CALGARY, Alberta — Canadian Pacific today urged Kansas City Southern to drop its plans to merge with Canadian National, arguing that only a CP-KCS combination could win regulatory approval.
“We believe that the KCS Board has a clear path to conclude that the level of risk surrounding a CN-KCS transaction and CN’s ability to close into voting trust are too high,” CP CEO Keith Creel wrote in a formal response to the KCS board, which last week deemed CN’s $33.6 billion offer superior to the $29 billion deal it had previously reached with CP.
Today was the deadline for CP to respond to the CN bid, and Creel’s message indicates CP will not raise its offer for KCS.
Creel said regulatory developments over the past week show that a CN-KCS deal is fraught with risk.
The Surface Transportation Board on procedural grounds rejected CN’s request to put KCS into a voting trust. But the board also said it would take a more cautious approach to a KCS voting trust involving a CN-KCS merger, raised concerns about the level of debt CN would use to fund the acquisition, and said the CN-KCS combination would be judged under the untested and more stringent 2001 merger review rules. The Justice Department also weighed in, saying a CN-KCS merger might threaten rail competition.
“As we have been saying from the start, CN’s proposal is illusory, and the KCS Board, in fulfilling its duties to its shareholders to explore the proposal, has helped shine additional light on this fact,” Creel wrote. “We respectfully believe there is no longer any basis to terminate the CP-KCS Merger Agreement. The best way for the KCS Board to fulfill its fiduciary duties in light of recent developments would be to continue to pursue the CP-KCS combination, which already has the benefit of STB approval to use a voting trust.”
Creel argues that the STB’s decision to reject CN’s request to put KCS into a voting trust while the merger is under review was not merely a procedural maneuver.
“The STB views CN’s proposed voting trust through the same lens as the DOJ — as a threat to competition in the railroad industry and a threat to the public interest,” he wrote. “The fact that the STB chose to affirmatively express these views in the May 17 Decision (rather than simply denying CN’s motion for approval of its voting trust agreement on the available procedural grounds of incompleteness) also sends a clear signal on the STB’s stance should CN move forward with renewing its motion for approval to use a voting trust.”
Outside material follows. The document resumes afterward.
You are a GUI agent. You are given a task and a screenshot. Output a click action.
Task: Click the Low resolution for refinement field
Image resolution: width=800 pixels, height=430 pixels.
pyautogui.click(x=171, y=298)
CP would not engage in a bidding war with CN, Creel said, particularly since CP’s offer provides KCS shareholders with a considerable premium. KCS stock, however, is currently trading $20 above CP’s $275 per share offer due to the influence of CN’s $325 per share offer.
“We look forward to closing this chapter on the CN proposal and continuing to work together towards our common goal to complete the CP-KCS combination, the only viable Class I merger, which will be transformational and creates meaningful and compelling immediate short and long-term value serving the best interests of our respective customers, stakeholders and the North American economy,” Creel wrote.
The STB has approved CP’s request to put KCS into a voting trust and would judge a CP-KCS merger under the pre-2001 merger rules.
CN, which announced its unsolicited bid for KCS last month, contends that a CN-KCS combination can win regulatory approval because it would enhance competition and is in the public interest because it would take trucks off the highway, provide expanded options for shippers, and introduce new single-line service between Texas and Chicago.
CN said in a statement today that, in light of CP’s acknowledgement that it would not increase its offer, “CN will continue to engage constructively with KCS to work towards executing the definitive merger agreement we submitted on May 13. We are confident in our ability to obtain the STB’s approval for our voting trust and ultimately close our pro-competitive combination with KCS.”